At the time I wrote a review in Craccum, the University of Auckland's magazine and concluded, “it's an album that won't go away in a hurry so you might as well accept the fact that Kate Bush could be here to stay”.
And is still here, four decades and 10 studio albums later.
Kate Bush is currently getting a major reissue with all her studio albums remastered by herself with James Guthrie (Pink Floyd’s producer and engineer since 1978).
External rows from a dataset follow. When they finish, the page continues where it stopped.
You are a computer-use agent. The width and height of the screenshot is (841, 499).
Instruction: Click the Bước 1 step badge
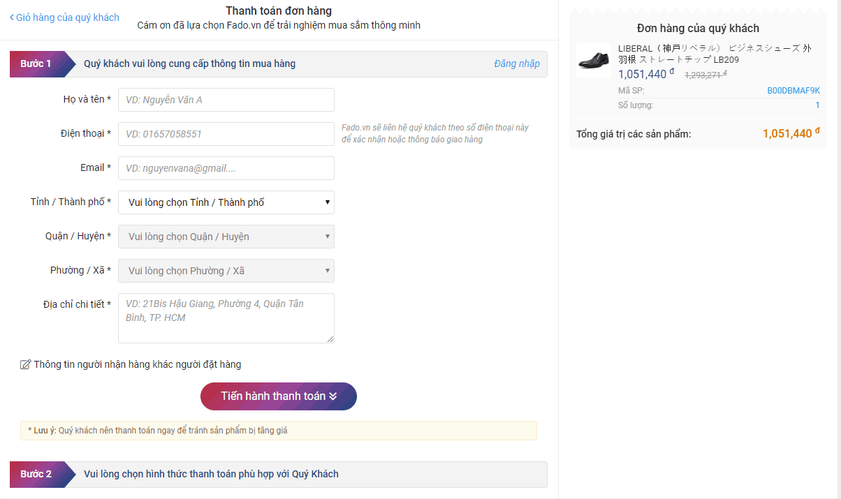click(36, 64)
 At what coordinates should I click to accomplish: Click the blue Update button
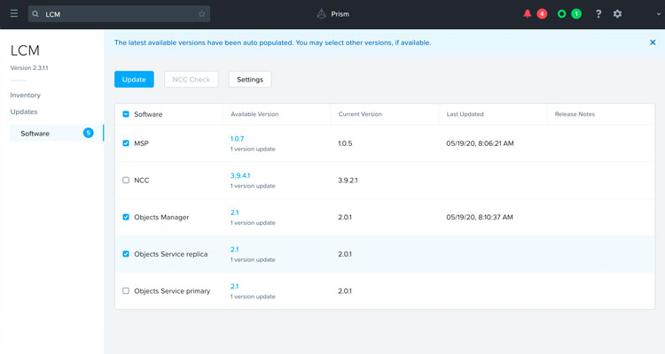(134, 80)
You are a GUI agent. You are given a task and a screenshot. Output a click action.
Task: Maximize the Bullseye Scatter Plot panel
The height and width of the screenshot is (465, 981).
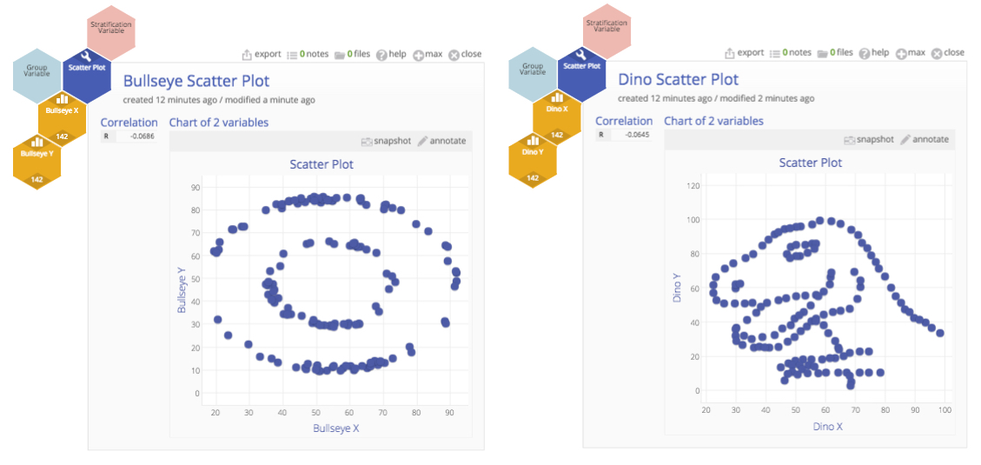click(428, 55)
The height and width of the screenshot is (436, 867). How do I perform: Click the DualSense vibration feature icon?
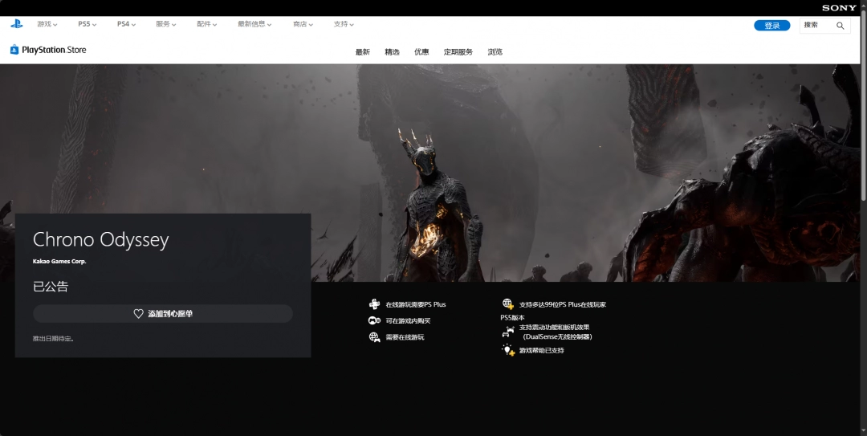pos(508,331)
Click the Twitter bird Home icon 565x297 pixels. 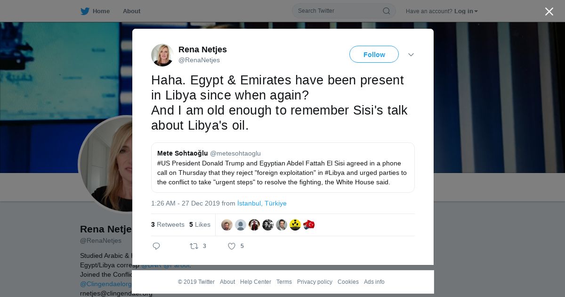pos(85,11)
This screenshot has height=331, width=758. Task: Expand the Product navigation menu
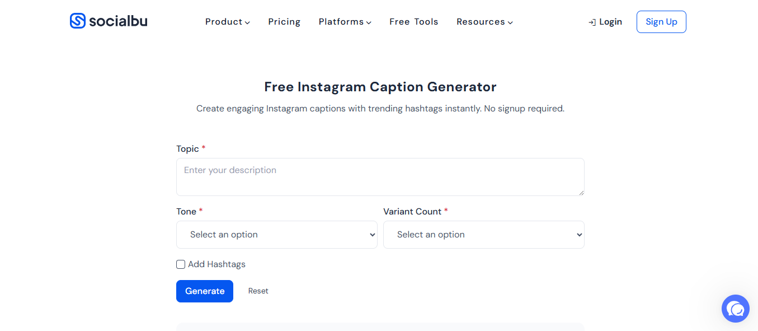pos(224,22)
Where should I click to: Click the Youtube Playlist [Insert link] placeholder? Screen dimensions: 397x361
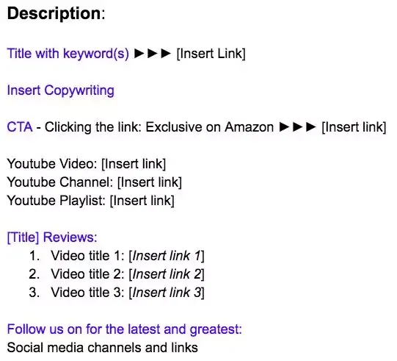[x=142, y=201]
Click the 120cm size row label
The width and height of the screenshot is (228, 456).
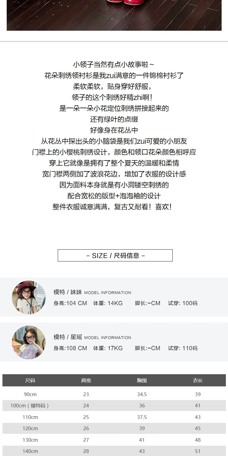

And they come as four box sets of vinyl – with albums of 12'' mixes and other material) or as two box sets of CDs.
It's a lot of kate Bush, but then again hers was a career well worth following.
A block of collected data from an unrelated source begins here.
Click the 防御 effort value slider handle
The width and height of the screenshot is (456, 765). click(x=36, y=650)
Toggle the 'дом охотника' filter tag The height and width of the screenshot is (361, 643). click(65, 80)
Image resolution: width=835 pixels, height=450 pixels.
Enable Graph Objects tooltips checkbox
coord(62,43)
Let's have a look at it album-by-album, starting with the four in the first vinyl box.
The Kick Inside (1978)
It's fair to say that the sheer musical scope and intellectual depth of this astounding debut was overshadowed by the freakish quality of the debut single Wuthering Heights which followed dangerously close after Lena Lovich's idiosyncratic Lucky Number, a song which was almost a gimmick and shared Bush's vocal leaps.
But The Kick Inside – which is bookended by the sound of whales on the opening track Moving which was a tribute to the Scottish dancer, choreographer and mime artist who worked with David Bowie and with whom she took classes . . . which explains her movements in the Wuthering Heights clip.
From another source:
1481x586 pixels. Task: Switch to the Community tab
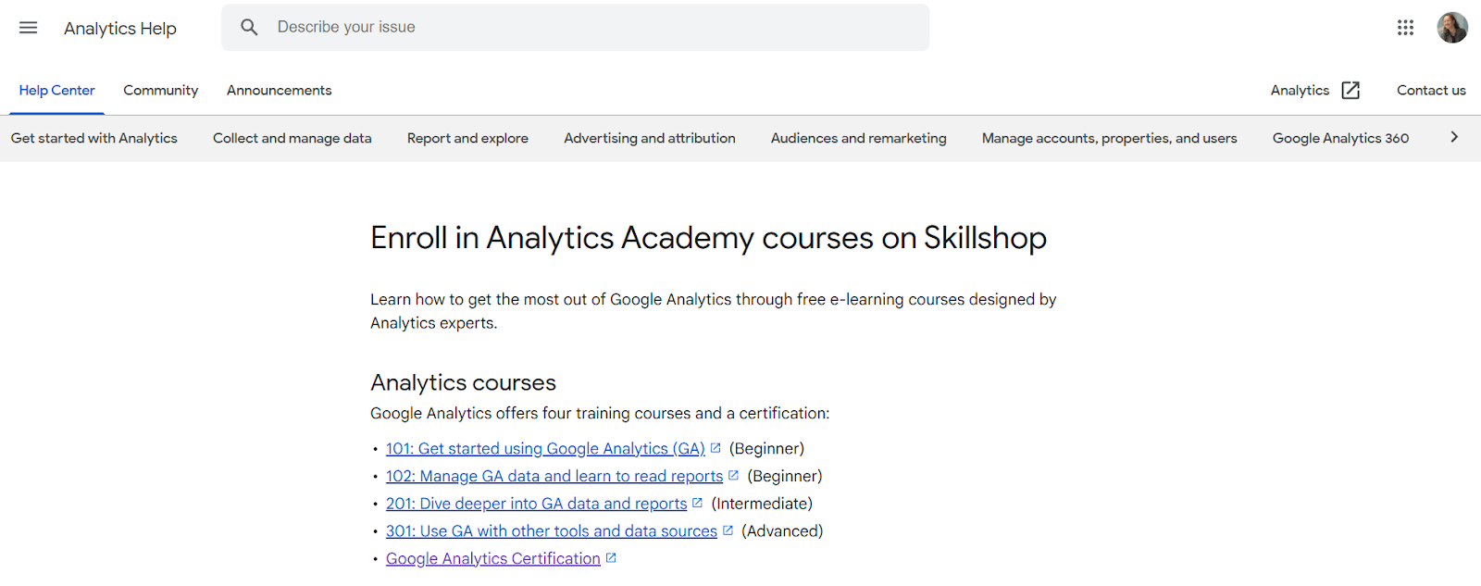click(160, 90)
Here was a young songwriter whose influences came from the world of theatre and literature but also had a seductive sensuality (the orchestrated ballad The Man with the Child in His Eyes, the joy of a sex encounter on Feel It) and could comfortably reference Gurdjieff and Jesu (on Them Heavy People), Zeus (the title track) and celebrate women's physicality.
And she wove these into piano ballads (the slightly quirky Room for the Life) or bouncy rock (James and the Cold Gun, perhaps the most dated song on the album).
And Saxophone Song had ex-pat Kiwi Bruce Lynch on bass.
Certainly there is some places where it resorts to Sixth Form poetry and the second side is not as strong as the first, but by any measure this was an exceptionally assured, and sometimes quite arresting, debut.
Lionheart (1978)
Bush didn't hide her sexuality and she worked it on the front cover of this second, nine months after that debut. It was also there in the come-hither soft-focus photo on the back and those in the gatefold sleeve.
The first single was the thumping and dramatic Hammer Horror (“reggae as only Kate Bush could conceive it,” said William Dart in Rip It Up) but her real strengths lay elsewhere. Wow the second single – about a gay actor who'll “never make the screen, he'll never make the The Sweeney . . . he's to busy hitting the Vaseline” – explores that remarkable range, the cabaret style of Coffee Homeground (and its very odd story) took her in another musical direction, and Kasha From Baghdad (two gay men who have to hide their relationship) brought in Pan Pipes, mandocello and other exotic instruments from her brother Paddy.
The centrepiece is the pastoral rumination of Oh England, My Lionheart which – although a ballad – anticipates Britpop's affection for all things English: London Bridge in the rain, Peter Pan, Shakespeare and the rolling Thames, the ravens at The Tower . . .
This was however the “difficult second album” and made in haste: there were only three new songs and the other seven were revisions from the body of work she had established before that debut.
It was not as well received by most critics (although Dart concluded “one of the best albums of the year”) and within months Bush was all but disowning it, saying it was too rushed.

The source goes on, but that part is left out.